Recent Posts by John Paczkowski

GSA Goes Google

The General Services Administration–which oversees government procurement–will soon become the first major federal office to move to cloud-based email and calendar apps on an agency-wide basis. And it’s chosen Google Apps to do it.

A hard-won victory for Google, which beat out Microsoft for the $6.7 million five-year contract, leaving the folks up in Redmond more than a little peeved to see Office’s ubiquity in government threatened in this way.

“We are disappointed in the GSA’s internal e-mail decision,” the company said in a post to its “Why Microsoft” blog, adding that it is nonetheless “gratified that so many federal, state & local governments have chosen Microsoft to meet their business needs.”

You can almost hear the gritting teeth, can’t you? The horror of 15,000 GSA employees all using Gmail….

So again, a coup for Google, which has been working hard to push its cloud computing suite of messaging and collaboration apps to the government.

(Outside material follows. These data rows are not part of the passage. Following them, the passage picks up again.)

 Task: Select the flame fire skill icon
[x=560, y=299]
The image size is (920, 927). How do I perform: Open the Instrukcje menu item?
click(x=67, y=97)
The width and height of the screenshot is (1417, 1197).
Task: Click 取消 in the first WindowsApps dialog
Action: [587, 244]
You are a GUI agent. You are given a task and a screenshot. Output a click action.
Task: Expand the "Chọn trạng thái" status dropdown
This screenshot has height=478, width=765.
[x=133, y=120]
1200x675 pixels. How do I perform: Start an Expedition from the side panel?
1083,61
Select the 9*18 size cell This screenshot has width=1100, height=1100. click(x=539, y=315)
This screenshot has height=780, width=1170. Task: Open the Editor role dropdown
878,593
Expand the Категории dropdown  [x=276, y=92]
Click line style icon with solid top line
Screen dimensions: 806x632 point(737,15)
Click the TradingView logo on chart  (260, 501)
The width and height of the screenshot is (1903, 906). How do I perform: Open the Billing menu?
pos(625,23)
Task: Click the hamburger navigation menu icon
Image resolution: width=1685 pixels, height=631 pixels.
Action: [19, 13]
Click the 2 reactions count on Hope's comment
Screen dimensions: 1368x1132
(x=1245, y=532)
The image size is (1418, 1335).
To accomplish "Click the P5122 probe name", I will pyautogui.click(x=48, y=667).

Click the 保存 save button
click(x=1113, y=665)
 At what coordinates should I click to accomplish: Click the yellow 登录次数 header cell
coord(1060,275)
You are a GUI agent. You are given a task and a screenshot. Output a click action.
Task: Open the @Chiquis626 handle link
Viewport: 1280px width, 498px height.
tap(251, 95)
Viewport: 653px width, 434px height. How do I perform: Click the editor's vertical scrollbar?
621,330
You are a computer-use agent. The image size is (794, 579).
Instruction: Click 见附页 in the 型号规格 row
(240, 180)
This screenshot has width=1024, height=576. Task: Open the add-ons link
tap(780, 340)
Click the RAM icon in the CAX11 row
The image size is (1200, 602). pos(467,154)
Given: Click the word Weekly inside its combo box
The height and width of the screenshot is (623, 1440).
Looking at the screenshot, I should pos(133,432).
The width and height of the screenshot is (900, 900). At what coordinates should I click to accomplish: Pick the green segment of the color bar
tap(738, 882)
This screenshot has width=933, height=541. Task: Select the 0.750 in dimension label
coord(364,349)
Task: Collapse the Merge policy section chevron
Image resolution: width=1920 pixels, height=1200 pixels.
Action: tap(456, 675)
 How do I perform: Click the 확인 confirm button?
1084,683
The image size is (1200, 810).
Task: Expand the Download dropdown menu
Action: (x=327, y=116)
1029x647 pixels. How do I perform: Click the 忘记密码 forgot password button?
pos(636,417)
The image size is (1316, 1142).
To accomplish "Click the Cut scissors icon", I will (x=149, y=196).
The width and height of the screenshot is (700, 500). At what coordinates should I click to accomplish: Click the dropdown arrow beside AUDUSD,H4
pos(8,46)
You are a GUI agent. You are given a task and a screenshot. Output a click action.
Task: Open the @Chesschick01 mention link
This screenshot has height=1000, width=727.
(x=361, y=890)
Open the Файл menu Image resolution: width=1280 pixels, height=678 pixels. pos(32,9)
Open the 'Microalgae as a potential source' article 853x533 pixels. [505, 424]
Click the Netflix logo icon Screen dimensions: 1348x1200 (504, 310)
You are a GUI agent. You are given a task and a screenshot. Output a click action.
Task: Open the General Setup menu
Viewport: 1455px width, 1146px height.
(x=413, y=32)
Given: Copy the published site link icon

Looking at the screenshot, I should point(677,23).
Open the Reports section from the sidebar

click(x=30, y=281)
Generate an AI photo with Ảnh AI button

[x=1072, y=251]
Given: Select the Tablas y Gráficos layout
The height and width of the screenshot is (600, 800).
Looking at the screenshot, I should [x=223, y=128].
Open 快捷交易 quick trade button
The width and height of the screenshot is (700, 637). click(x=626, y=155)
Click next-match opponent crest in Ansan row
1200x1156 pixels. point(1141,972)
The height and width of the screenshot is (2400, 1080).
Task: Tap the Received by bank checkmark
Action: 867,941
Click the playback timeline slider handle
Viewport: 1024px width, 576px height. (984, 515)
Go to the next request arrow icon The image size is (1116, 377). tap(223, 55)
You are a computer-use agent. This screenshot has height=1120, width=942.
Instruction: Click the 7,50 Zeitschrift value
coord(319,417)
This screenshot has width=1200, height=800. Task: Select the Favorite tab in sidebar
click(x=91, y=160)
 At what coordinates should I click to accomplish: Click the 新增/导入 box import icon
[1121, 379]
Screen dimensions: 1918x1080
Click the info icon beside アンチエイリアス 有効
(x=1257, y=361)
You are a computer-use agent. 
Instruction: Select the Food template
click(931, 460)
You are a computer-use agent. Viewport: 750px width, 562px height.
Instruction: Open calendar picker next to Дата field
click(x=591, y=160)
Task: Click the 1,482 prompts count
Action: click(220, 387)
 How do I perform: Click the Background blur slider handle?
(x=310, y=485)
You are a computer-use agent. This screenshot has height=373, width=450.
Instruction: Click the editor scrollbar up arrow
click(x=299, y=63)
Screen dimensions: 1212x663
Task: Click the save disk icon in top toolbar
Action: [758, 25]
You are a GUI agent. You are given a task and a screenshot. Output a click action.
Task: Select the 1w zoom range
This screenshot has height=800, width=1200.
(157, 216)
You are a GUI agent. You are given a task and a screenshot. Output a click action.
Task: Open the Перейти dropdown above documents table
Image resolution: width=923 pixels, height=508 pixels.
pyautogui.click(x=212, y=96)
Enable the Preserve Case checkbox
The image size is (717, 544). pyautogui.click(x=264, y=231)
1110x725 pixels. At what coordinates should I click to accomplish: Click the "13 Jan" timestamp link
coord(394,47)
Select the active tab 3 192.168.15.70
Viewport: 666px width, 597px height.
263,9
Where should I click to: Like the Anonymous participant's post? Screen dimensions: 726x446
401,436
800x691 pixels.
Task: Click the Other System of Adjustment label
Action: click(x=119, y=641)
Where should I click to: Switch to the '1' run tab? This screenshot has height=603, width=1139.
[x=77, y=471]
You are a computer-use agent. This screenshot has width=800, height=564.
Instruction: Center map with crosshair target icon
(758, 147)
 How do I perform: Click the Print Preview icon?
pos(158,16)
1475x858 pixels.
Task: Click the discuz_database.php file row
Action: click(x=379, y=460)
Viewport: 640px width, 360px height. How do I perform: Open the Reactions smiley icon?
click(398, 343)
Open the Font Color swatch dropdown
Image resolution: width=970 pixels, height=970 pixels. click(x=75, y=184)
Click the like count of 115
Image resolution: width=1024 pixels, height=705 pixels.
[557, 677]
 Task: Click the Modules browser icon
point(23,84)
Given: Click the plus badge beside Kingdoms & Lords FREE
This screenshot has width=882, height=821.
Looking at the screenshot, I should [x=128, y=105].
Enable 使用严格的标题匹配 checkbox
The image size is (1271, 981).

Interestingly, sources close to the negotiations tell me that the RFP (Request for Proposal) for the GSA contract was amended midway through the process to allow for offshoring of government data outside the United states–as an accommodation for Google.

Which is odd, because you’d think that if the United States government is embracing cloud computing, it would prefer the clouds in which its data is stored to be within its own borders. That Google requested and was granted the option to store GSA data offshore isn’t necessarily troubling (it must meet GSA security requirements regardless), but it is…interesting.

Google wouldn’t tell me the reason for its request, although I’ve heard it may have something to do with how the company segregates data and apps geographically. It was, however, quick to insist that it isn’t planning to offshore any U.S. government data entrusted to it–at least, currently.

Said spokesman Andrew Kovacs, “The government’s starting with Gmail and Calendar, and their data will be stored in a segregated system located in the continental United States that is exclusively for our government customers.”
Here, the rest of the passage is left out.